Gesucht: Chefs mit Profil

Von Sandra Siebenhüter

Manager erscheinen zunehmend austauschbar. Schuld sind die immer stärker normierten Ausbildungs- und Karrierewege. Ein Plädoyer für ein Umdenken in der Führungskräfteentwicklung.

Wenn ich durch das Werk gehe und mir unsere Führungskräfte anschaue, dann wird mir angst", so einer der Betriebsräte in einer süddeutschen BMW-Niederlassung, "das sind zwar adrette und smarte Leute, nett und freundlich, aber nur auf Erfolg getrimmt. Ich habe das Gefühl, die meisten von ihnen sind völlig austauschbar, alle irgendwie gleich, ohne Ecken und Kanten."
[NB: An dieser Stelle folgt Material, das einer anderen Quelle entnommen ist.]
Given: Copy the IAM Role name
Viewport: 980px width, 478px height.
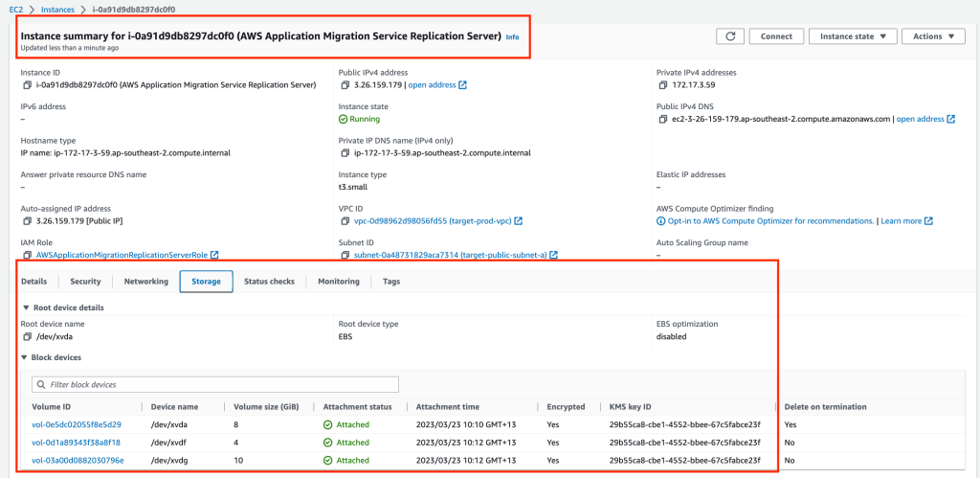Looking at the screenshot, I should 26,255.
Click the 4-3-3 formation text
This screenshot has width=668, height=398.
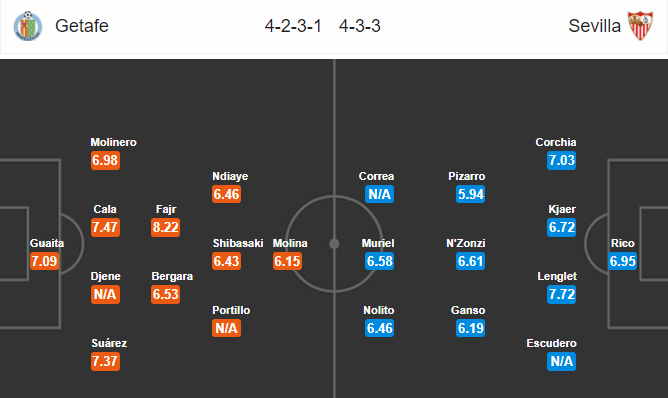point(360,26)
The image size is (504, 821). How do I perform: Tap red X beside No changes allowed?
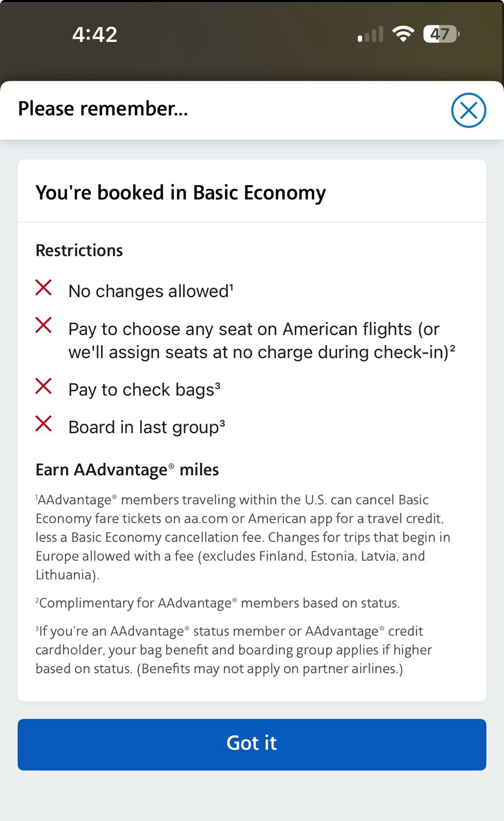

Die These des Betriebsrats, Manager hätten heute kein Profil mehr, ist starker Tobak. Doch der Trend zum Einheitsmanager nimmt offenbar zu. Zahlreiche Studien und Interviews, die ich im Rahmen meiner Forschungsarbeit über die Beziehung von Führungskräften zu ihren verschiedenen Rollen geführt habe, bestätigen die Entwicklung: In den vergangenen 20 Jahren ist eine stetige Angleichung von Lebensläufen festzustellen.

Für Unternehmen kann das fatale Folgen haben: Sie beschäftigen ausgebrannte Manager, die Angst vor Entscheidungen haben. Sie verlieren ihre Differenzierungsmerkmale im Wettbewerb, weil Entscheidungsprozesse zu uniform und Zieldefinitionen ihrer Führungskräfte zu unflexibel sind.

Die Schablone, in die sich Führungskräfte pressen lassen, wird schon bei der Ausbildung angelegt: Das Topmanagement in großen und in mittelständischen Unternehmen besteht heute fast ausschließlich aus Akademikern. Eine Studie unter 700 Mittelständlern in Deutschland zeigte, dass 80,9 Prozent der westdeutschen Geschäftsführer und 93,7 Prozent ihrer ostdeutschen Kollegen studiert hatten. In der Schweiz haben insgesamt etwa 70 Prozent studiert, in Deutschland etwa 95 Prozent.